Les bénéfices affichés par les banques et les caisses d’épargne américaines ont plongé de 83,5% au quatrième trimestre 2007 et touchent ainsi leur niveau le plus bas depuis 16 ans.
L’ensemble des banques et des caisses d’épargne des Etats-Unis ont vu leurs bénéfices trimestriels passer en un an de 35,2 à 5,8 milliards de dollars.
Un effet direct de la crise qui secoue les marchés du crédit depuis l’été dernier.
Les banques américaines ont enregistré un record de 31,3 milliards de dollars de pertes sur créances au quatrième trimestre. Le montant a grimpé à 68,2 milliards pour l’ensemble de l’année.
Les créances douteuses ont fait un bond de 32,5%, à 26,9 milliards de dollars, au cours du dernier trimestre de 2007, ce qui constitue leur hausse la plus vive depuis vingt-quatre ans en rythme trimestriel.
On savait que les résultats des banques américaines avaient été plombés au dernier trimestre 2007 par les conséquences de la crise des « subprimes » et des marchés du crédit, et quelques grandes banques avaient publié des chiffres spectaculaires.
Mais les données consolidées de l’ensemble du secteur donnent le vertige : les banques et caisses d’épargne américaines ont vu leurs bénéfices chuter de 83,5% au quatrième trimestre de l’année dernière par rapport à l’année précédente.

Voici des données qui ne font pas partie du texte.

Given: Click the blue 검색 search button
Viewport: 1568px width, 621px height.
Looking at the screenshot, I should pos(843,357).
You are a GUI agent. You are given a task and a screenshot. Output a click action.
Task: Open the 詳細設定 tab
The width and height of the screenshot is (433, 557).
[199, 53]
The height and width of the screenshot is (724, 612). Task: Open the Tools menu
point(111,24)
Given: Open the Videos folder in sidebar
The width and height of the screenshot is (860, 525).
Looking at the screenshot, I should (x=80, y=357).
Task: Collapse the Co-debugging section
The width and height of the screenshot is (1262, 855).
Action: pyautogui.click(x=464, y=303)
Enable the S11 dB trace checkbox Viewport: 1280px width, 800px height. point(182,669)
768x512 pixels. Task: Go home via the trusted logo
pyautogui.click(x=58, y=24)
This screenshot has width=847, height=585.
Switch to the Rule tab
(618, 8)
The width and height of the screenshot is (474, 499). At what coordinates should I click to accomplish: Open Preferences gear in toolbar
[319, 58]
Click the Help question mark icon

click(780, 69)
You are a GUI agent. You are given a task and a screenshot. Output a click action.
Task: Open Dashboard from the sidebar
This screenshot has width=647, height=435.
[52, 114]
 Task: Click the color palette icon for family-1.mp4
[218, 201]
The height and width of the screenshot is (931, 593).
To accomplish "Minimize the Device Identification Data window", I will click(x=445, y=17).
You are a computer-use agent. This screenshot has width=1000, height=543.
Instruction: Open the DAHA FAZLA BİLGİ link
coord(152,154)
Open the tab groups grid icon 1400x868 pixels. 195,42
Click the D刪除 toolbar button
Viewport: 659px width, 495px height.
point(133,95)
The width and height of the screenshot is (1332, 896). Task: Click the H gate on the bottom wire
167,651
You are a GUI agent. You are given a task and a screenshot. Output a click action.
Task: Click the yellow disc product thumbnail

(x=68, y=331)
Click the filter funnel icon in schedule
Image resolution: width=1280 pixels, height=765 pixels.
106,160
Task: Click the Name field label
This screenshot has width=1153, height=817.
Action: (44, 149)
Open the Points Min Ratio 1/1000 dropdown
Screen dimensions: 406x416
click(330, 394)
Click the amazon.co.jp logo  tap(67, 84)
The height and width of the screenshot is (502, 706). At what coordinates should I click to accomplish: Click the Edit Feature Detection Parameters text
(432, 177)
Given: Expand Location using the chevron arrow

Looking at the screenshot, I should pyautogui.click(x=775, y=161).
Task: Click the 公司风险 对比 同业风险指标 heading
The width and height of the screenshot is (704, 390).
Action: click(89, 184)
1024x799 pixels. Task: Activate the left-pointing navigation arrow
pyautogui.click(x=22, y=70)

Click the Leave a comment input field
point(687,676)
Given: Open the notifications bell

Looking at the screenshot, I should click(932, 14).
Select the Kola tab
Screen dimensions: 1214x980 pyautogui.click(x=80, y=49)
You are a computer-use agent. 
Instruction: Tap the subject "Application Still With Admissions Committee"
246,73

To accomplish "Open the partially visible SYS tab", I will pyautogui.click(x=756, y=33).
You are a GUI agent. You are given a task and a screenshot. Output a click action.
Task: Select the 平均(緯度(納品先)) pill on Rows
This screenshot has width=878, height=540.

La banque d’affaires Goldman Sachs déclare que la crise du « subprime » est loin d’être terminée et estime que les grands courtiers américains vont à nouveau présenter de nouvelles dépréciations dans les mois à venir, en raison de leur exposition aux crédits immobiliers à risque.
Au total, la banque estime que celles-ci iront de 1 à 12 milliards de dollars par établissement. Selon elle, la plus touchée serait Citigroup.
Ces dépréciations seront une nouvelle fois liées à la crise des « subprimes », ces prêts immobiliers accordés à des emprunteurs offrant peu de garanties de solvabilité, la valeur de créances adossées à ce type de produits continuant de baisser.